Check Point Reference: | CPAI-2008-045 |
Date Published: | 26 Mar 2008 |
Severity: | High |
Last Updated: | Tuesday 01 January, 2008 |
Source: | http://www.2squared.com/glossary_details.php?ID=133895 http://spywaresignatures.com/details.php?spyware=kword.interkey http://spywaresignatures.com/details.php?spyware=eclickztoolbar http://www.paretologic.com/resources/definitions.aspx?remove=Locmag%20Toolbar |
Protection Provided by: | |
Who is Vulnerable? | Microsoft Windows clients |
Vulnerability Description | Malware is a software designed to infiltrate or damage a computer system without the owner's informed consent. It is a general name for a variety of forms of hostile, intrusive, or annoying programs like Viruses, worms, Adware, Trojans, and spyware that exploit unprotected clients, using network access to intrude upon organizations, destroying or stealing data. Spyware is computer software that is installed without the user's informed consent on a personal computer to intercept or take partial control over the user's interaction with the computer. Spyware programs can collect various types of personal information, install additional software, redirect Web browser activity, or divert advertising revenue to a third party. Adware is an advertising-supported software package which automatically plays, displays, or downloads advertising material to a computer after the software is installed on it or while the application is being used. A Trojan horse is a program that installs malicious software while under the guise of doing something else.
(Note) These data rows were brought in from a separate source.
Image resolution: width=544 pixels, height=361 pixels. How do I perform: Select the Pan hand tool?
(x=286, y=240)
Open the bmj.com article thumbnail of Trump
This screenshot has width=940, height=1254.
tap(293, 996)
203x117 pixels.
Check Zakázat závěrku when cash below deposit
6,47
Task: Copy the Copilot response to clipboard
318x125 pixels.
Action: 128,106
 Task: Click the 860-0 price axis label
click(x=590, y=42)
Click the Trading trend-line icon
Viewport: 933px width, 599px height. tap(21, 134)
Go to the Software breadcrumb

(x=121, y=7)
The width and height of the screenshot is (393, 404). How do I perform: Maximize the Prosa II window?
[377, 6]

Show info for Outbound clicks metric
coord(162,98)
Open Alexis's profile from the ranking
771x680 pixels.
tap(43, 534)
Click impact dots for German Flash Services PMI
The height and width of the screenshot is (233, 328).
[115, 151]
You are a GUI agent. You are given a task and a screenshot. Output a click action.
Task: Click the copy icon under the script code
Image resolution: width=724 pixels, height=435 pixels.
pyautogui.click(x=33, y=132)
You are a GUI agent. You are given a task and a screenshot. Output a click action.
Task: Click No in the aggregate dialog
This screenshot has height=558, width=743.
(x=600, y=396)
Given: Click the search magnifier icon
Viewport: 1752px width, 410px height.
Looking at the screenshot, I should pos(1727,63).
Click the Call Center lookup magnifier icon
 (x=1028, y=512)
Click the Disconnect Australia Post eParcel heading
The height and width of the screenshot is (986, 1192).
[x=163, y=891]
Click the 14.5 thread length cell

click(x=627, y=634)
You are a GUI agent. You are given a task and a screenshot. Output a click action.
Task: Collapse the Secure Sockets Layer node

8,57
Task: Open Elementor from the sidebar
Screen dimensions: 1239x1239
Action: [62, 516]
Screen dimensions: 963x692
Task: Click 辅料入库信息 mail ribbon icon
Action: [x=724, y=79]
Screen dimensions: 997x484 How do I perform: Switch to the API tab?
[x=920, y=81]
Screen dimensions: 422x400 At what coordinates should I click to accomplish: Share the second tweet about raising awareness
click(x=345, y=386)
Trojans are known for installing backdoor programs which allow unauthorized non permissible remote access to the victim's machine by unwanted parties with malicious intentions. |
Vulnerability Details | The update includes new protections against 4 recent malware threats: Spyware: IECodec - IECodec is a spyware used to fool users into downloading Trojans by pretending to be a codec. This malicious application has the ability to frighten users by posting what seem to be authentic messages from the Windows Security Center, including message dialogs that post a warning of a security danger. Clicking on one will launch a fake anti-Spyware scanner, which produces exaggerated reports of an infection, scaring users to enter their credit card number in order to "clean" the infections. Toolbar: Eclickz - Eclickz Toolbar is an advertising software that may include ads, pop-ups, banners and embedded links within webpage. It also hijacks user's homepage and address bar. Toolbar: Locmag - Locmag Toolbar is an Internet Explorer toolbar that is a Japanese adware that comes in the form of a browser plugin. It displays popup ads depending on the user's surfing behavior, hijacks the address bar, redirects the search engine, and updates the toolbar without user's consent. Toolbar: Kword Interkey - Kword Interkey is an Internet Explorer Toolbar that changes the browser's settings and hijacks the address bar. It logs information without the user's consent and displays ads depending on the user's surfing habits. |